WHAT THE EXERCISE ASKS: Among the entries below, count the lines holding the string "Lampa". Respond with the number alone.
SUPPLIED DATA: Begin
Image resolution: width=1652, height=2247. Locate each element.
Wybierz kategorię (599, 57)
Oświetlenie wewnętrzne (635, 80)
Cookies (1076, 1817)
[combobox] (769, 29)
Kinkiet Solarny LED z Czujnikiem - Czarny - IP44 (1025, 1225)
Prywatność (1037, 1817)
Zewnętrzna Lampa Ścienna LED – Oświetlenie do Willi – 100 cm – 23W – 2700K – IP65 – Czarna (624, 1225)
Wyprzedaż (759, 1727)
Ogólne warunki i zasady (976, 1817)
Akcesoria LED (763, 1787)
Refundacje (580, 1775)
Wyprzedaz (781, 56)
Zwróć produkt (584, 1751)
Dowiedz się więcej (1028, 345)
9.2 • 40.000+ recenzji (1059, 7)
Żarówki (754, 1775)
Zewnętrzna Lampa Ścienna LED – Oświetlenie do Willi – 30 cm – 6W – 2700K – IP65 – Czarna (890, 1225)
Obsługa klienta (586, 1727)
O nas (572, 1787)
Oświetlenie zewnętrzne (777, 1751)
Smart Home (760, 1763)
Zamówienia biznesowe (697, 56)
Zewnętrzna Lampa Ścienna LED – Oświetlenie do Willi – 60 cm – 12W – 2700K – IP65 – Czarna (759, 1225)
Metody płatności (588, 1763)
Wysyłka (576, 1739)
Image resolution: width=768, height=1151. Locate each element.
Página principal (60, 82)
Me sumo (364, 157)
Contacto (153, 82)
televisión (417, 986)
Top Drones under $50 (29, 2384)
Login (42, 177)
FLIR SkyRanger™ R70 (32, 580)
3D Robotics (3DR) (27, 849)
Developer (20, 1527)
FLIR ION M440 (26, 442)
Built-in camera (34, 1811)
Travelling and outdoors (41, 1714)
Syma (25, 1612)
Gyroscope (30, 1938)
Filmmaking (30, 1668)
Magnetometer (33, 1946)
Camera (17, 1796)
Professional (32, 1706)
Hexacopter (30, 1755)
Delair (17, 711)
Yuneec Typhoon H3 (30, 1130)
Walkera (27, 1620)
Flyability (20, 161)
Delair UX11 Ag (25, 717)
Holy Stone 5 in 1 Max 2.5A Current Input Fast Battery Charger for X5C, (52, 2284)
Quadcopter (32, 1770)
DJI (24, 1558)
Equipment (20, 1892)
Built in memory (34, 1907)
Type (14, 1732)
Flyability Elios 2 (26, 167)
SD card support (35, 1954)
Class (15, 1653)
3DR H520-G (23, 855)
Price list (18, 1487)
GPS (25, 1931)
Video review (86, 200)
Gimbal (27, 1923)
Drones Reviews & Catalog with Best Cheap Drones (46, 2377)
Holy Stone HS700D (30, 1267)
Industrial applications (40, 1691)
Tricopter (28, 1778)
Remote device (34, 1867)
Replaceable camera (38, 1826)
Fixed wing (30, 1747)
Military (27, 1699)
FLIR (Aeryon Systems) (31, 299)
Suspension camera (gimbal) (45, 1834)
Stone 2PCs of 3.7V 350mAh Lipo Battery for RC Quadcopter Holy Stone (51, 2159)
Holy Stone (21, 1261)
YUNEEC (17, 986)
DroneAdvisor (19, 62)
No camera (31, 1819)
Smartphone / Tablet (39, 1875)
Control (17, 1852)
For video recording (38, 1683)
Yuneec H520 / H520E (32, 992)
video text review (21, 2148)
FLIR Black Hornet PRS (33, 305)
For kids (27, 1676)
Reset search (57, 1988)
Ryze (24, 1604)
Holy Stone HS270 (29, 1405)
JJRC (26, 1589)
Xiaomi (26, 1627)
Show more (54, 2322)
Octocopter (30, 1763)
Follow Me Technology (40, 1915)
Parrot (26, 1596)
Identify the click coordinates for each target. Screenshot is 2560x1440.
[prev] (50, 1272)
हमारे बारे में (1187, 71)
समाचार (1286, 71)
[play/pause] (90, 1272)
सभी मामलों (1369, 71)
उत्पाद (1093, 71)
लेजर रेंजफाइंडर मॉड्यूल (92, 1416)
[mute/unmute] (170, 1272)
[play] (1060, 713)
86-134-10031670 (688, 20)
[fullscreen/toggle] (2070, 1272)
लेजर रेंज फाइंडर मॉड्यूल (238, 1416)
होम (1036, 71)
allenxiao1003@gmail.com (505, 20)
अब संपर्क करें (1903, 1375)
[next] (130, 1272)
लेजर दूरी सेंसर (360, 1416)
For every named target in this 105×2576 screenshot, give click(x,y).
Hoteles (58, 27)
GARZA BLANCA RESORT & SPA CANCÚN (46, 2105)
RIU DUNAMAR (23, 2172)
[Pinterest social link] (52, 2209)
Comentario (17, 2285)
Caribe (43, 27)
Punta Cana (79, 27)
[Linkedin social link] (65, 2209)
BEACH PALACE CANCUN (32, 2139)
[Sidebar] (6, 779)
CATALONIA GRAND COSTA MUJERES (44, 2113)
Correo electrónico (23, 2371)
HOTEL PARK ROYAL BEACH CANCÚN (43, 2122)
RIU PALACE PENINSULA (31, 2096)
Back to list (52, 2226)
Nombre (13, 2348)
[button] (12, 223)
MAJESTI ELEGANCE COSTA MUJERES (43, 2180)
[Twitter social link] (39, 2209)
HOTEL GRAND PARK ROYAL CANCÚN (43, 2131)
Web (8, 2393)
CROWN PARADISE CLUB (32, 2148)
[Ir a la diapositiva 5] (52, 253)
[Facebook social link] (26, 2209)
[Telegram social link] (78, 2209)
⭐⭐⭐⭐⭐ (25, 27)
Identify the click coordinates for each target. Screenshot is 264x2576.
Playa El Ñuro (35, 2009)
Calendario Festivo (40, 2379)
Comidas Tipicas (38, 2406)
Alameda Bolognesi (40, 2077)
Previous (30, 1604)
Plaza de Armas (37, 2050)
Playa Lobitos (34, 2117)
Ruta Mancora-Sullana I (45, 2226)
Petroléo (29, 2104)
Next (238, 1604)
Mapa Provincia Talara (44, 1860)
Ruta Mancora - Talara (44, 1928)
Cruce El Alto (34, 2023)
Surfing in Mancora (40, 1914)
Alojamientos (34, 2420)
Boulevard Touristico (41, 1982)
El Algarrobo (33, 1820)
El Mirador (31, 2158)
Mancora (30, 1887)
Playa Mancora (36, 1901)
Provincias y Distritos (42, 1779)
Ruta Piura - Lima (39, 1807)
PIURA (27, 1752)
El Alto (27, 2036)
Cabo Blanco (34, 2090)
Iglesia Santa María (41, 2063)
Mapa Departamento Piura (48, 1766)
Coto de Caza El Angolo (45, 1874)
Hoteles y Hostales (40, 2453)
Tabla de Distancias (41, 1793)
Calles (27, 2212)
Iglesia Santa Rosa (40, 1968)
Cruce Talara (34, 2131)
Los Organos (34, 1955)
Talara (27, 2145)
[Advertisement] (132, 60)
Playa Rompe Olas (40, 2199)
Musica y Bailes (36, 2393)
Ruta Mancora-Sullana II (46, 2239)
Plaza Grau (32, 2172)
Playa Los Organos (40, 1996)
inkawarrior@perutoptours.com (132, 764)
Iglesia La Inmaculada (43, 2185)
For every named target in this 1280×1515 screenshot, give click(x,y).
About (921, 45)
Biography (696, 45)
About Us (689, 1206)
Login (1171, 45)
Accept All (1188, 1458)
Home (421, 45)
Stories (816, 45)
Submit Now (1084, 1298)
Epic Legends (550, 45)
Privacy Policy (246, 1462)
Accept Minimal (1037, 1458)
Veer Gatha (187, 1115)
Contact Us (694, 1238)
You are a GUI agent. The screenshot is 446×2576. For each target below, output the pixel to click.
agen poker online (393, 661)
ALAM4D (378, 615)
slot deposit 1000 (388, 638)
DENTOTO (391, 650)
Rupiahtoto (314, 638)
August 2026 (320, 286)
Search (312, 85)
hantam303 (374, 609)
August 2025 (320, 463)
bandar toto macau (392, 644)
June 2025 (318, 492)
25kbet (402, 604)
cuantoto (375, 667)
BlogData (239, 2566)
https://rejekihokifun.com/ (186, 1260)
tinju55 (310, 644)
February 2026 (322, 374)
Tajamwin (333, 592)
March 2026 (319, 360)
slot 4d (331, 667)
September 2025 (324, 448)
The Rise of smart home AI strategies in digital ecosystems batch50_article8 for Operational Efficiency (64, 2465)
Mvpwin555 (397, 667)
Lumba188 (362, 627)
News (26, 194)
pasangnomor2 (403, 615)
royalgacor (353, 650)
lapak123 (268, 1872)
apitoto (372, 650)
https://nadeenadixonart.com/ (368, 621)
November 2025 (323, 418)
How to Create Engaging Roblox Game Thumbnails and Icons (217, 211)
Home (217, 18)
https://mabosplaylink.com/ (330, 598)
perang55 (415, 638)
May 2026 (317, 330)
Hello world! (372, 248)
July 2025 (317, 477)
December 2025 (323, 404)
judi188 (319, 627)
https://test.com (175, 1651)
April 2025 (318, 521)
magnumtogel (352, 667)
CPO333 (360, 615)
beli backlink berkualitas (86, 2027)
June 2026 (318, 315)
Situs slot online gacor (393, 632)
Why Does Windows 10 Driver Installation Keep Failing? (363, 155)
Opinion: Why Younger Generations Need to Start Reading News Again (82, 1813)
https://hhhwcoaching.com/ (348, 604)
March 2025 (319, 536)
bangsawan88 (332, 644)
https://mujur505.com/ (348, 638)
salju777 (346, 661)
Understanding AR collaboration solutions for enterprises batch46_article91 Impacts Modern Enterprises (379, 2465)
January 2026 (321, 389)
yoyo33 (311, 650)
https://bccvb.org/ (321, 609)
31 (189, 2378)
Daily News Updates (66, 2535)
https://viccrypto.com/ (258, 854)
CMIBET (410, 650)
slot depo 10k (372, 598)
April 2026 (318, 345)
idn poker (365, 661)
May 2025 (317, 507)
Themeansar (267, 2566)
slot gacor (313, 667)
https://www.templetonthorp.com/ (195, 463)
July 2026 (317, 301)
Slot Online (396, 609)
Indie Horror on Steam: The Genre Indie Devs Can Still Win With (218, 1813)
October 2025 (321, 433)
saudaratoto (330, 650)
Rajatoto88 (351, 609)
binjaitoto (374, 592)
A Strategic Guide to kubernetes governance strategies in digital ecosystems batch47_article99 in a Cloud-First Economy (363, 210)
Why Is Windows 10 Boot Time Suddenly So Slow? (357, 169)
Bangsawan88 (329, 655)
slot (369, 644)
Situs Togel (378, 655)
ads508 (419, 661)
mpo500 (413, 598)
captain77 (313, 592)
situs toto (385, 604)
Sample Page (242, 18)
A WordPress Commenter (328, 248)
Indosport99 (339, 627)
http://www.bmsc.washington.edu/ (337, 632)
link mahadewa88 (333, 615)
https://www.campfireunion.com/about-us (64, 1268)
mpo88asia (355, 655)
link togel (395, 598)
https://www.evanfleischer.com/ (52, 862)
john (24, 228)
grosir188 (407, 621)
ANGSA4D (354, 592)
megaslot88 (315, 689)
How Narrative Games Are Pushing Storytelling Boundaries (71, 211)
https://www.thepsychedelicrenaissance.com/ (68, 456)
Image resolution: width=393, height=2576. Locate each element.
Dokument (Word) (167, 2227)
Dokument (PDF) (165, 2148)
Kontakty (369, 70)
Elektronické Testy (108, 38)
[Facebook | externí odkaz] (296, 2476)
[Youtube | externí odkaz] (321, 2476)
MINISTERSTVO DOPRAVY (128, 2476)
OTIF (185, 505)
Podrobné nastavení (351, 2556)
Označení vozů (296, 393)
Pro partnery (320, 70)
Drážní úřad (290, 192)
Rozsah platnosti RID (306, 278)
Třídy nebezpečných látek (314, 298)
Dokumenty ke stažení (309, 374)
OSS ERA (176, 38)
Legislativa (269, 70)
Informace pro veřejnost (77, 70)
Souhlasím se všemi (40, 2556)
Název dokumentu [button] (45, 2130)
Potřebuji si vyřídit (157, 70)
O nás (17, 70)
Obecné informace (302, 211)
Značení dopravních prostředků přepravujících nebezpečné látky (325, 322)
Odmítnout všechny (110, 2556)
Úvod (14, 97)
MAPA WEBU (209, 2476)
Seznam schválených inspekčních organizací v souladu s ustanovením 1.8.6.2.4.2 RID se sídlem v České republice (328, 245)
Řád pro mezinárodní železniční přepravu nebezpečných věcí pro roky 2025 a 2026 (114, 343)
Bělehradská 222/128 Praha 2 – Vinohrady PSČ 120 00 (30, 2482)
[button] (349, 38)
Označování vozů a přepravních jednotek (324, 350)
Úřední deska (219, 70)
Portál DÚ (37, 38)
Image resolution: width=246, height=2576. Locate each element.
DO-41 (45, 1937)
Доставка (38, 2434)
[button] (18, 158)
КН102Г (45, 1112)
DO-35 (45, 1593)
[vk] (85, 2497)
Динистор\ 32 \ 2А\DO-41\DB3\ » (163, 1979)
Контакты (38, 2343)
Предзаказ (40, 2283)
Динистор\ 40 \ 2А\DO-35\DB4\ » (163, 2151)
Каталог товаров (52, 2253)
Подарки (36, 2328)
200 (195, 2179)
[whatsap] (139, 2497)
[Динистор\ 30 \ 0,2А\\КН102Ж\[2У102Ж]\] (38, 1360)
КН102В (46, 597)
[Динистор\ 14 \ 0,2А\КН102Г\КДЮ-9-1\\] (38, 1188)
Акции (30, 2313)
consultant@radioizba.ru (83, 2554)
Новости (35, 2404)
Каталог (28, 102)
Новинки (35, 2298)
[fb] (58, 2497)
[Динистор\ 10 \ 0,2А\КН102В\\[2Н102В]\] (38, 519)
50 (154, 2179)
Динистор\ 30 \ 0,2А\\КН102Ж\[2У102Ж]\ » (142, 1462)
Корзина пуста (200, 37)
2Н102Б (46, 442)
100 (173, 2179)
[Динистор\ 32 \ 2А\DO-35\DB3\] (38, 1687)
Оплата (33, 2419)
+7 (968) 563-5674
SUPPLIED DATA: End
WRITTEN REPLY: 3